As Robert P. George and Ryan T. Anderson, among others, have pointed out, America’s shameful record of “anti-miscegenation” laws is a historical anomaly. Rooted in slavery and codified during the Jim Crow era after the Civil War, legal prohibitions on interracial marriage spread ultimately to 30 states by the second quarter of the 20th century. These laws had nothing as such to do with defining marriage or regulating what was a legitimate marital union. They had everything — and only — to do with paranoid racial theories entertained by a white power elite obsessed with the “purity” of their own race.
Consider the law struck down in Loving – Virginia’s Racial Integrity Act, passed at the same session in 1924 as another on “sexual sterilization of inmates of state institutions,” upheld by the Supreme Court in its 1927 Buck v. Bell ruling. These laws were of a piece in their eugenic purpose of maintaining white supremacy; the Racial Integrity Act forbade the marriage of “any white person” with someone of another race, defining “white person” as one “who has no trace whatsoever of any blood other than Caucasian.” Such marriages were declared void without need of a divorce or any other process; the parties to the marriage were guilty of a criminal offense, as was anyone who solemnized their union; out-of-state interracial marriages were subject to the same strictures for any Virginia resident; and cohabitation and extramarital sex across racial lines were forbidden.
When states began in the 1990s and 2000s to legislate the man–woman definition of marriage, it was to protect the conjugal meaning from redefinition by culture warriors and judicial activists.
Clearly the makers of these laws understood that marriage was naturally possible for interracial couples.
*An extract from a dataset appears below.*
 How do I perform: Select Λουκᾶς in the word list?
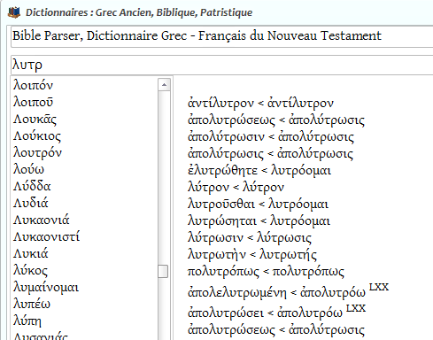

Ironically, these laws were premised exactly on a recognition of childbearing’s centrality to the meaning of marriage; they were all about “mongrelization” and the “amalgamation” of the races. The Supreme Court that struck them down recognized them as a white-supremacist intrusion on a fundamental right to marry of couples who could marry, and who would marry if the law let them alone.
Contrast this with the “bans” on same-sex marriage enacted by many states in the past two decades. They actually prohibit nothing on the part of same-sex couples — forestalling only state recognition of their relationships as marriages. No act is criminalized, and no relationships of adults with each other or with children are targeted for disruption.
In our entire legal history, no one bothered to legislate a restriction of marriage to sexually complementary couples until the day before yesterday because everyone understood what “marriage” meant and would (if asked) have thought it naturally impossible for two men or two women to marry. No injustice to anyone was ever the intent or purpose of American marriage laws where same-sex couples are concerned — in stark contrast to the purposeful Jim Crow attack on men and women of different races. When states began in the 1990s and 2000s to legislate the man–woman definition of marriage, it was to protect the conjugal meaning from redefinition by culture warriors and judicial activists — not to interfere with marriages everyone recognized as actual ones but wished to prevent for the sake of a racist ideology. And this time the law’s salute to children’s centrality to marriage was embodied merely in the elementary recognition that the institution should be restricted to those who can be mother and father to a family built on their union.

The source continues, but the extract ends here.